-- Start Passage shown --

New love, New Earth, and New Memories, Part 1

My sweet Dane and I have just returned from our longest breakaway yet, our nine-day Hawaiian honeymoon.  After 39 years on this planet, Hawaii was my first departure from the continent and although it is American soil, it is the furthest and most different place I have ever been from home.  In our time away we visited two islands, Hawaii and Kauai. Our first landing was in Hawaii, which I would have to say is my favorite of the two.

Those who have never been have asked me what was most impactful to me about being in Hawaii.  I would usually answer by siting a memory from the trip - the fascinating drive across the big island of Hawaii, our backcountry and boating adventures in Kauai, or the aloha spirit that was in the people all around us.  Looking back now I didn’t quite put my finger on why Hawaii is so special because it is not for just one reason.

Before we left home, we began to research the islands of Hawaii.  We learned about the unique way the big island was formed, when two volcanoes expressed their love for each other by building a mountain of solidified magma in the depths of the central Pacific.  Inch by inch this mountain was formed until it submerged and continued growing into the island we now know as Hawaii. The other islands were formed in similar ways, although we did not get the specific stories  of how each was formed. When we landed and stepped off the plane I could feel an instant change. The ground felt more solid beneath my feet, the air was warm, pleasant, pure, and could be enjoyed in large fulfilling gulps in comparison to the mainland.  The sun was bright and hot but not intrusive, shining with a peculiar gentle brilliance, and I felt ten pounds lighter on my feet. I could feel Dana’s radiance amplify and could hear it in her voice. We spent eight days together in this new and blissful state.  We got a chance to experience each other in a very different state it seemed; a state where a large clamp is taken off your mind and a joyful, unified feeling comes all through your body. Our love for each other was awakened with a new power of expression and nothing that usually applied seemed to matter.  The body and the mind are truly more comfortable in this new earth, earth that was created after nearly all other land on Earth had been established. Although we were still ourselves, we agreed that our troubles did not seem to travel there with us.

One of the first people we talked to on the island was a shuttle driver.  She told us then that it took a very special person to really feel the magic of the island.  Though I think you do have to be in tune to feel the differences I would say that the island affects anyone that comes to visit.  Once you are there you have a feeling deep in your marrow that you wish to stay and never return to regular life. Leaving the island after spending time there feels like a sort of physical withdrawal, or a harsh separation from a dear friend.  I believe that a large part of Hawaii’s comfort is because of how deeply it is rooted in the ocean floor. It seems that a trip around the sun in Hawaii is less turbulent and a smoother ride that that of anywhere else I have ever been. I don’t know if this can be backed by science but there is no other way I can describe the feeling of Hawaii, pronounced by the natives as Havaii.

-- End Passage shown --
-- Start Raw data --

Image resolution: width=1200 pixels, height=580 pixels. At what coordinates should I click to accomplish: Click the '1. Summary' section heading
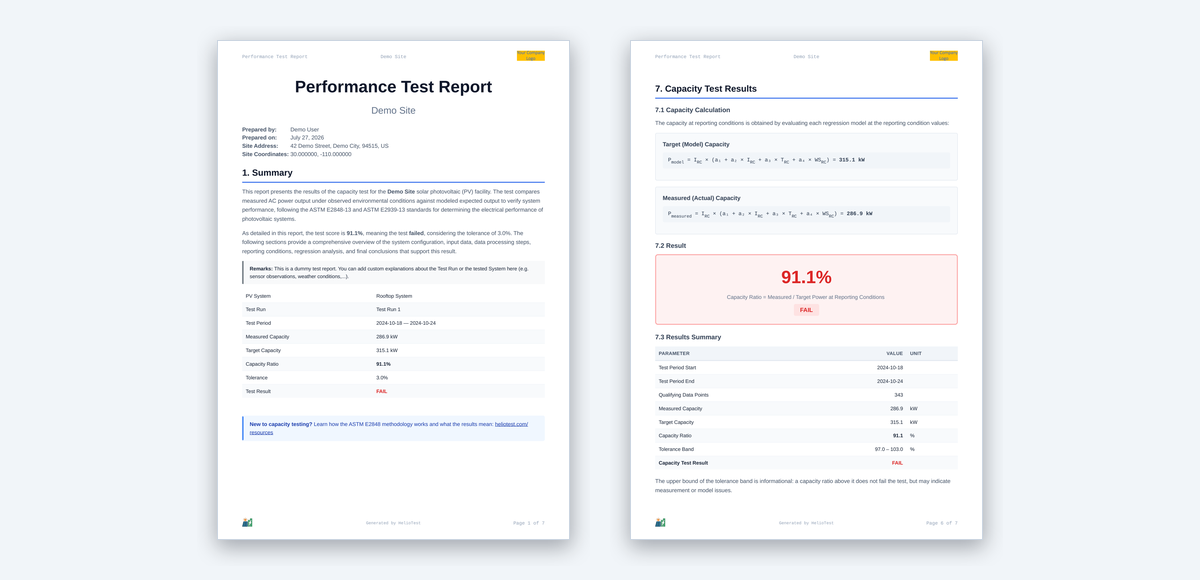[267, 173]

-- End Raw data --

▸ Given task 1: In the Hawaii honeymoon post, what did the shuttle driver tell the couple shortly after they arrived?
▸ Given task 2: Continue the Hawaii honeymoon post, starting after its final sentence.

▸ Right answer 1: She told them that it took a very special person to really feel the magic of the island.

▸ Right answer 2:
That first night we stayed at the Sheraton Resort in Kona.  We sat together at Rays on The Bay, feasting on fresh fish, shrimp and steak, listening to the thunderous crashing of infrequent waves.  The beach there was steep lava rock, rather than sand, making way for waves that would crash against the shore with a vigor that shook the walls of our hotel room.  It was quite the sonic experience.

The second day started with a delicious Hawaiian buffet breakfast.  The food was revitalizing! I took full advantage of all the fresh fruits and juices, and tried a Portuguese sausage, a foreign delicacy I could not get enough of.  Afterward, Dane and I had an enchanting, dreamlike walk in the garden and a lounge session in a hammock, which vitalized us for our drive across the island.

It took us ten hours to make the one hour drive across the island.  We leisurely stopped at all sorts of look-out points, small outdoor coffee/snack stands, and Dana got to see some black sand.  Oh yeah, and the whole time we were there, Dana drove a convertible with the top pulled back, which helped me to “see” the island for myself through all of the passing sounds and smells.  By late afternoon we had ventured into the mountain regions of the island. We stopped at a restaurant/resort called the Kilauea Lodge. We liked the place so much we talked about staying there for our 2020 visit to Hawaii, a trip that has to happen!  The aloha spirit was extra-alive there, and our server treated us like we were her children, seeing to our needs before we even noticed them. I will never forget the hot wings and the fries with miso dip, I can barely finish this blog just thinking about them now.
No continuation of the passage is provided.